Beyond the Bubble: Culinary Cravings
If you are facing artistic and aesthetic cravings, the week ahead should have some scrumptious delights to quench your dry palate.
On Tuesday, "Fresh Off the Boat," a rowdy memoir from chef Eddie Huang of New York City restaurant Baohaus, will be released by Spiegel & Grau. Just like his East Village Tawainesse street-food establishment, Huang has a big personality and his mouth is even fresher than the food he serves there. The book features brash commentary on Huang's many travels and experiences as well as his insight on race and immigration in America today.
In Corvallis, Ore., painter Julie Green's "The Last Supper" is on exhibit at the Arts Center. The long-term project illustrates the last meal requests of United States death row inmates. The exhibition features 500 of Green's hand-painted, secondhand plates, which depict in blue both words and images of inmates' last nourishment.
This week on ABC, you can tune in to the second episode of the new competitive cooking show "The Taste." Contestants of varying culinary skills are tested in the kitchen and judged blindly by four celebrity judges: the unreserved Anthony Bourdain, British food writer Nigella Lawson, chef and author Ludo Lefebvre and restauranteur Brian Malarkey.
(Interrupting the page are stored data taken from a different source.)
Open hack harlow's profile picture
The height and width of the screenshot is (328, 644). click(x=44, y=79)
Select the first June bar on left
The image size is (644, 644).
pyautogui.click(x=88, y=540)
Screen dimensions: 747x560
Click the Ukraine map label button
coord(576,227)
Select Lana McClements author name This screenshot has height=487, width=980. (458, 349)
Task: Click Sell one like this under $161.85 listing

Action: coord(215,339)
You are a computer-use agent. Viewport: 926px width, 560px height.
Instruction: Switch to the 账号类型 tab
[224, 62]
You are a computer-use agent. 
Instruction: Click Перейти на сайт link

Though the Twinkie may be gone from store shelves, its memory will remain forever: Reno, Nev. artist Nancy Peppin has been painting, sketching and building satirical pieces of art dedicated to the famous sponge cake. Her works include the "Twinkies in history series," which features Twinkies as they would have appeared in famous scientists' and artists' notebooks, as well as an Audubon series on the "North American Twinkie (twinkopus hostus)," in which she has generated renderings of other "subspecies" of Twinkie, including the "Strawberry-throated Twinkie."